29      With regard to the factual context, it follows from Article 76(2) of Regulation No 207/2009 that it is for the parties to supply in due time the evidence upon which they intend to rely. It follows that OHIM may not be accused of any illegality with regard to factual evidence that was not submitted to it. Accordingly, matters of fact which are relied on before the General Court without having been submitted previously before any of the bodies of OHIM must be dismissed (see, by analogy, HOOLIGAN, paragraph 28 above, EU:T:2005:29, paragraphs 19 and 20 and the case-law cited).

30      However, according to the case-law, matters of common knowledge, even where they are submitted before the Court for the first time, cannot be regarded as new (order of 3 June 2009 in Zipcar v OHIM, C‑394/08 P, EU:C:2009:334, paragraph 42, and judgment of 10 November 2011 in LG Electronics v OHIM, C‑88/11 P, EU:C:2011:727, paragraph 30).
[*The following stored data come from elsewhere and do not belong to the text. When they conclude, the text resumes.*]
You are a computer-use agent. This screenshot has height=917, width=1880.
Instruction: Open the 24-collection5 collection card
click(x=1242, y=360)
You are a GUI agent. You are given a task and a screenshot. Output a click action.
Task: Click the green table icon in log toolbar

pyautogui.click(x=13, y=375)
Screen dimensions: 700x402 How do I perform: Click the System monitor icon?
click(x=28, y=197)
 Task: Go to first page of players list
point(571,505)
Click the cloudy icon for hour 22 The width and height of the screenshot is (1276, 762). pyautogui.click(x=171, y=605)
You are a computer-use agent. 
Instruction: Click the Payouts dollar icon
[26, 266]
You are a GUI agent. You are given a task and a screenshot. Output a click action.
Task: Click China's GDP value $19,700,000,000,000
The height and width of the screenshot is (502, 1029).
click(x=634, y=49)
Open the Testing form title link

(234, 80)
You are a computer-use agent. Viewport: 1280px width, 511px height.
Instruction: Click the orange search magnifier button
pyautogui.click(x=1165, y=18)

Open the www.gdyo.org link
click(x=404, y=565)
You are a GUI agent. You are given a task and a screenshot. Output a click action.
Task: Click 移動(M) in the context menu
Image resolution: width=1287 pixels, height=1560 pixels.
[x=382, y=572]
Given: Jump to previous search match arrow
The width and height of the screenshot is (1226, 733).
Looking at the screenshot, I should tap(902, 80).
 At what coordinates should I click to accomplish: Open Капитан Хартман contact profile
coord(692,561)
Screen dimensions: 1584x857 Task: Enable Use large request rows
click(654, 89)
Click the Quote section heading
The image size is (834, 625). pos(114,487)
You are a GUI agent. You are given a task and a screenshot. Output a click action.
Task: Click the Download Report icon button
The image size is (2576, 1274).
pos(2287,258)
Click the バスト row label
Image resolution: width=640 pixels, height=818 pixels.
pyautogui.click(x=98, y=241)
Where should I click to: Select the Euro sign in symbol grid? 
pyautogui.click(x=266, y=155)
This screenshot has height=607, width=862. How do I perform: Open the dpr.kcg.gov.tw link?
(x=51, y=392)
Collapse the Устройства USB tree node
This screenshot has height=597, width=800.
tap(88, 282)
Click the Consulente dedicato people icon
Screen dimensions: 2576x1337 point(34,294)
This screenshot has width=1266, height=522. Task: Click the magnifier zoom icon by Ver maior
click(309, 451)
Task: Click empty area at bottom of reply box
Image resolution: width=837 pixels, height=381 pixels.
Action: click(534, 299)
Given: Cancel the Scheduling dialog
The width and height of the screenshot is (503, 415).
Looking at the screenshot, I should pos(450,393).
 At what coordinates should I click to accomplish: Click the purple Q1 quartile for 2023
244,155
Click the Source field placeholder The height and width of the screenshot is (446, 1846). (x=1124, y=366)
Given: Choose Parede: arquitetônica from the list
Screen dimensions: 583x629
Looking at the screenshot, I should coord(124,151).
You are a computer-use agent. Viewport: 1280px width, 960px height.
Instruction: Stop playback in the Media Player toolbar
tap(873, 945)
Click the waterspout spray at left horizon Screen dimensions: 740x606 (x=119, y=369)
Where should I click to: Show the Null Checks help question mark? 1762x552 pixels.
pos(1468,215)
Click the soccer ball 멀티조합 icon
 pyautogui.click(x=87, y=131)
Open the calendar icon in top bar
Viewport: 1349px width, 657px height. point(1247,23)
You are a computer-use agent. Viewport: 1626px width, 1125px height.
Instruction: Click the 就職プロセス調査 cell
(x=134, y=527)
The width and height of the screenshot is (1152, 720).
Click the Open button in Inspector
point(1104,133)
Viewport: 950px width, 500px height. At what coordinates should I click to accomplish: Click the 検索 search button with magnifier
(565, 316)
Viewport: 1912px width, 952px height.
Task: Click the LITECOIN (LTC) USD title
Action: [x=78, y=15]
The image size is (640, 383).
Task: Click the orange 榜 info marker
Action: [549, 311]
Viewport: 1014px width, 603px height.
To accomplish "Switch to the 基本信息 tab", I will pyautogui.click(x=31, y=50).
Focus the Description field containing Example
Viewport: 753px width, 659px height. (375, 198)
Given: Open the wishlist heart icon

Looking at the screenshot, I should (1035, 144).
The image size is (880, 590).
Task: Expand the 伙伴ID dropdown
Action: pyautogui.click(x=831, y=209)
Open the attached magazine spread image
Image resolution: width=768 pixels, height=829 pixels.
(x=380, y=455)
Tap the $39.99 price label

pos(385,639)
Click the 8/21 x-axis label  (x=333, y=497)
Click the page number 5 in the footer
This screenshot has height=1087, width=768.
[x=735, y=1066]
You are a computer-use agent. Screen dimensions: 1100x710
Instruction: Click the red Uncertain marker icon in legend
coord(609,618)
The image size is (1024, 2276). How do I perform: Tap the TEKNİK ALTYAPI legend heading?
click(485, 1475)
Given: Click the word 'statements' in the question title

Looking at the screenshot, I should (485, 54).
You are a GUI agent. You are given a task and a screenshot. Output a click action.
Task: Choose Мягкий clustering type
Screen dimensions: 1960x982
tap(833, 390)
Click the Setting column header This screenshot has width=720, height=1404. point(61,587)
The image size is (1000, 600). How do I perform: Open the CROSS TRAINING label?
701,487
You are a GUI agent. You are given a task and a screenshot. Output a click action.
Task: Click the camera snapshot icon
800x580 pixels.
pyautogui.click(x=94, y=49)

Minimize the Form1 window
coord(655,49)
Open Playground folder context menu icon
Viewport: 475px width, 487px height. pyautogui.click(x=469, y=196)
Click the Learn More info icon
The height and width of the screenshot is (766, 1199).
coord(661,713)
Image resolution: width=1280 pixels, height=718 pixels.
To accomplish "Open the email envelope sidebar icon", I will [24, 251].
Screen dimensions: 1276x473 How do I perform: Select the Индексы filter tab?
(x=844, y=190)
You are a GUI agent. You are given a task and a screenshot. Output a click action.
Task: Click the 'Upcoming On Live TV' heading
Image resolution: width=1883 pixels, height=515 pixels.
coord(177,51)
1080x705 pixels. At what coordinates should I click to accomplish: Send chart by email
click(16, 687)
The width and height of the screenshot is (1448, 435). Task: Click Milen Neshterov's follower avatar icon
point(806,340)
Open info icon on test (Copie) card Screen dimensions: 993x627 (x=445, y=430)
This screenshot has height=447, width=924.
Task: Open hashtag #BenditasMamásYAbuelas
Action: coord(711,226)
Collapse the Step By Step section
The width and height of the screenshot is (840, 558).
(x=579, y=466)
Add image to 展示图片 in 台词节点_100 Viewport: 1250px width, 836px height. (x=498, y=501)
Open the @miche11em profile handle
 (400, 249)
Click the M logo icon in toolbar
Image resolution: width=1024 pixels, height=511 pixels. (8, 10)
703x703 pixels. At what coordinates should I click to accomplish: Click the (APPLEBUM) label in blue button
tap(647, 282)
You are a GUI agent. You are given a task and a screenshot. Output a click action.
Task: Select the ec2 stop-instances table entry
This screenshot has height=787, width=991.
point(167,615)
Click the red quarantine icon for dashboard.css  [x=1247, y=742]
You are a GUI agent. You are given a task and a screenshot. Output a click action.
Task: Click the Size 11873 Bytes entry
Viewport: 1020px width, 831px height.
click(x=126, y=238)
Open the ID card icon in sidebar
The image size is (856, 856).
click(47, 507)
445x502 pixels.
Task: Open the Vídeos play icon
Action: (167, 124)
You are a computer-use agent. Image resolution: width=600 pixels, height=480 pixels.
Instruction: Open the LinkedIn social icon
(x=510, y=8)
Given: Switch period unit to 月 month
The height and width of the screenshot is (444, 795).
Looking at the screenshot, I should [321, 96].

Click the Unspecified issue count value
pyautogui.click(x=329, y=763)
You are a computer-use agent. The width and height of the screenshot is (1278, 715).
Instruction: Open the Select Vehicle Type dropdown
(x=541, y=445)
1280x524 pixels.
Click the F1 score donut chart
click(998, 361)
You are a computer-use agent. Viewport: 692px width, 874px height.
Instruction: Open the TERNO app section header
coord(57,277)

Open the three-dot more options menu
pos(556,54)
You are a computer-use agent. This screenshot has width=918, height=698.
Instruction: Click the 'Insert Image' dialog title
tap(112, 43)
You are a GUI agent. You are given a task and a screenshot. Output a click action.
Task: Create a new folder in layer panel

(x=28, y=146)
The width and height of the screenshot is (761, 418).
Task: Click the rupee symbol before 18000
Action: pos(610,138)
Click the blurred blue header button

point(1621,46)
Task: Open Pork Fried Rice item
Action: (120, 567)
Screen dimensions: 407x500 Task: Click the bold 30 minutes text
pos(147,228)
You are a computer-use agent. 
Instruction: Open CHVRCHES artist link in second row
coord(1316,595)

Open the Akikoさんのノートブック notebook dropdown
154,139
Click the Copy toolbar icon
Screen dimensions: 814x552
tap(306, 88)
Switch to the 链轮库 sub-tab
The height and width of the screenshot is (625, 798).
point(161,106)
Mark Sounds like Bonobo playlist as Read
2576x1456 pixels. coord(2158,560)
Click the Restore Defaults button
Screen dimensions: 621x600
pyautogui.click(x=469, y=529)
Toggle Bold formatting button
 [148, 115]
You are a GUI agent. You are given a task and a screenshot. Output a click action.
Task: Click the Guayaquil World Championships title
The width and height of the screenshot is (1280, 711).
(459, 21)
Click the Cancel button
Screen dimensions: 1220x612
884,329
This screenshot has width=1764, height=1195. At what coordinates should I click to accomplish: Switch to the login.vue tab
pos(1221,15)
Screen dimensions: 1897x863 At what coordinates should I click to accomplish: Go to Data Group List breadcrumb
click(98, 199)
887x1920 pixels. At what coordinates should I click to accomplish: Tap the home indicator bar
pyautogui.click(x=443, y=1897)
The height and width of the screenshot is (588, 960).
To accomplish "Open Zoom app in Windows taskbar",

In that regard, matters of common knowledge are facts which are likely to be known by anyone or which may be learnt from generally accessible sources (see judgments of 22 June 2004 in Ruiz-Picasso and Others v OHIM — DaimlerChrysler (PICARO), T‑185/02, ECR, EU:T:2004:189, paragraphs 28 and 29 and the case-law cited, and of 24 September 2008 in Anvil Knitwear v OHIM — Aprile e Aprile (Aprile), T‑179/07, EU:T:2008:401, paragraph 71).

31      As regards legal arguments, it should be noted that, in proceedings relating to relative grounds for refusal, according to the very wording of Article 76(1), in fine, of Regulation No 207/2009, OHIM is to be restricted in its examination to the facts, evidence and arguments provided by the parties and the relief sought.

32      However, first, the criteria for applying a relative ground for refusal are naturally part of the matters of law submitted for examination by OHIM. It should be stated, in that regard, that an issue of law may have to be ruled on by OHIM even when it has not been raised by the parties, if it is necessary to resolve that issue in order to ensure the correct application of Regulation No 207/2009 having regard to the facts, evidence and arguments provided by the parties. Thus the matters of law put forward before the Board of Appeal also include any issue of law which must necessarily be examined for the purpose of assessing the facts and evidence relied on by the parties and for the purpose of allowing or dismissing the claims, even if the parties have not put forward a view on those matters and even if OHIM has omitted to rule on that aspect (see, by analogy, judgment in HOOLIGAN, paragraph 28 above, EU:T:2005:29, paragraph 21).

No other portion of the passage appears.